Deny unknown clients on DHCP6

[RamSense]

I IPv6 since a couple of days.
With DHCP4 I have the option [Deny unknown clients] so that a new client with the wifi login and password, but not in the list, can't connect.

I can not find this option under DHCP6. Where is this option? Or can't I lock DHCP6 like DHCP4 ?

[marjohn56]

Not easily as dhcpdv6 relies on a DUID rather than mac address, and a DUID can come in many flavours. The other issue is that Android devices will not use dhcpdv6 and will only use SLAAC and there's no way to stop the devices getting an address. In saying that you can always block them if they connect using wifi. I've read somewhere that you can try using firewall rules to block individual devices, but that's not fun, and those devices will always get a link-local address on the LAN too.

[RamSense]

thanks for your explanation. Sounds like a lot of fun indeed :-)
I will go with the static DHCPv6 so I can keep a fast look on known and " unknown" devices.

[marjohn56]

The usual way of blocking unknown devices on a corporate network using port mac locks on the switches and using radius for wifi solves the issues completely. Of course you can always use the same methods in a domestic environment if you really need to.

[chemlud]

Not easily as dhcpdv6 relies on a DUID rather than mac address, and a DUID can come in many flavours. The other issue is that Android devices will not use dhcpdv6 and will only use SLAAC and there's no way to stop the devices getting an address. In saying that you can always block them if they connect using wifi. I've read somewhere that you can try using firewall rules to block individual devices, but that's not fun, and those devices will always get a link-local address on the LAN too.

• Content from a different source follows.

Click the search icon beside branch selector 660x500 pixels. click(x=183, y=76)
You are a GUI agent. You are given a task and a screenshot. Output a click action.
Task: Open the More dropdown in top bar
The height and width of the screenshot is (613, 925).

Which leads me to the conclusion that ipv6 is malware. When will a firewall be able to get this protocoll under proper (user) control?

radius and switch mods are fine, but I want to have full control VIA MY FIREWALL... ;-)

[marjohn56]

 :) It is what it is, and eventually ( not in our lifetimes ) IPv4 will fade away, you just have to do things a different way. Below is a little bit I found on the ISC site, sort of explains the issue better than I can. The thing is its the RFC's that state you are not allowed to do certain things.

Bear in mind that in IPv6 there is no MAC address field or option in the client request packets. The *ONLY* field available is the DUID. Note carefully what it says in the clip above ... while not as well laid out as perhaps it could be, it says that for IPv4 the dhcp-client-identifier option and the hardware address can be used, and for IPv6 the host-identifier option can be used (I'm not that familiar with IPv6 DHCP, I assume host-identifier is the option name used by the ISC code for the DUID). This has been endlessly "discussed" before, but the facts don't change - you cannot use hardware address to identify IPv6 clients. There is a proposal going through the works at the moment to define a hardware address option, but assuming that goes through, it would take some time before all the various clients got updated to use it. Even if clients use DUID-LLT, or even DUID-LL, then the RFCs expressly forbid "looking inside" the option (eg to extract MAC address which may not be for the same interface anyway) - you are only allowed to treat the value as an opaque string which you can match with another string.